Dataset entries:
'''

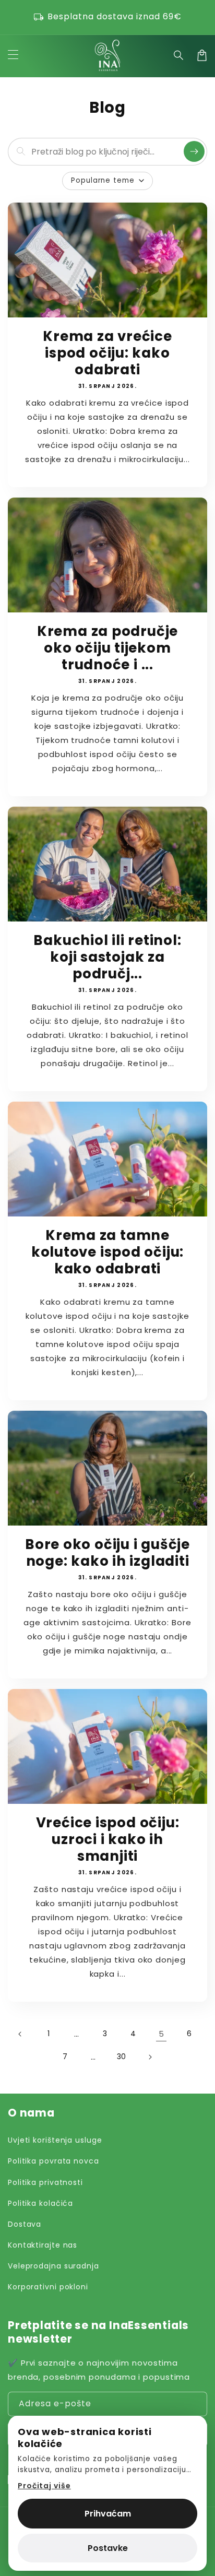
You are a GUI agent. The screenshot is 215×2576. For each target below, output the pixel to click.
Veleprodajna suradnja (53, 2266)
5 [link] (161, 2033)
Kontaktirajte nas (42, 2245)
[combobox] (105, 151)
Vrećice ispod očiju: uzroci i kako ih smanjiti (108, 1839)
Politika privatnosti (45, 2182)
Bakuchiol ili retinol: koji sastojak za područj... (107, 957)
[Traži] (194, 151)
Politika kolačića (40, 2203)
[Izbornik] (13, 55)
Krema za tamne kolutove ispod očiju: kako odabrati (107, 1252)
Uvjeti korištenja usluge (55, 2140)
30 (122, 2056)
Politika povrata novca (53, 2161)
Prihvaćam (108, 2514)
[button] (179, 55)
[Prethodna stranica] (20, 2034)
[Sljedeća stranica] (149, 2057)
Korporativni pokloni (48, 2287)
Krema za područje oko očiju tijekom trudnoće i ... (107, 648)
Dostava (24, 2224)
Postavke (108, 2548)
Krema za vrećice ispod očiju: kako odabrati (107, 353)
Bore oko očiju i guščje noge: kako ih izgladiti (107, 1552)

'''
'''

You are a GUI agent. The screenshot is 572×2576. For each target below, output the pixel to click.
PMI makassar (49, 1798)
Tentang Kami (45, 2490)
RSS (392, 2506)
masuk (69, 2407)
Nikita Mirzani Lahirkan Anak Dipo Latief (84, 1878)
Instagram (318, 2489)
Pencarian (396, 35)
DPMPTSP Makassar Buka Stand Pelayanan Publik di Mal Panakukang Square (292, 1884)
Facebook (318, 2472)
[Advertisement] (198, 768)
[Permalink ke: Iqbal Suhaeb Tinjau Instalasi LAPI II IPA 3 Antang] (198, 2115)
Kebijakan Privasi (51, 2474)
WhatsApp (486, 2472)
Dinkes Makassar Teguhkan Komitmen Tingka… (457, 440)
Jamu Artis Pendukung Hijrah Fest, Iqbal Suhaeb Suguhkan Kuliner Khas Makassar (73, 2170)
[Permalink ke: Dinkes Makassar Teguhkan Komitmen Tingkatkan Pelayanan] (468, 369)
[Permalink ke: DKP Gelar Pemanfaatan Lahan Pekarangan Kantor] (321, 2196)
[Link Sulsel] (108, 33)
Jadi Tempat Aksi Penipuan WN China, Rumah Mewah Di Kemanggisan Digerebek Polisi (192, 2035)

'''

Output the lines above between the one holding "Krema za vrećice" and the one holding "Bore oko očiju", inclusive, with nothing before or after them.

Answer section:
Krema za vrećice ispod očiju: kako odabrati (107, 353)
Bore oko očiju i guščje noge: kako ih izgladiti (107, 1552)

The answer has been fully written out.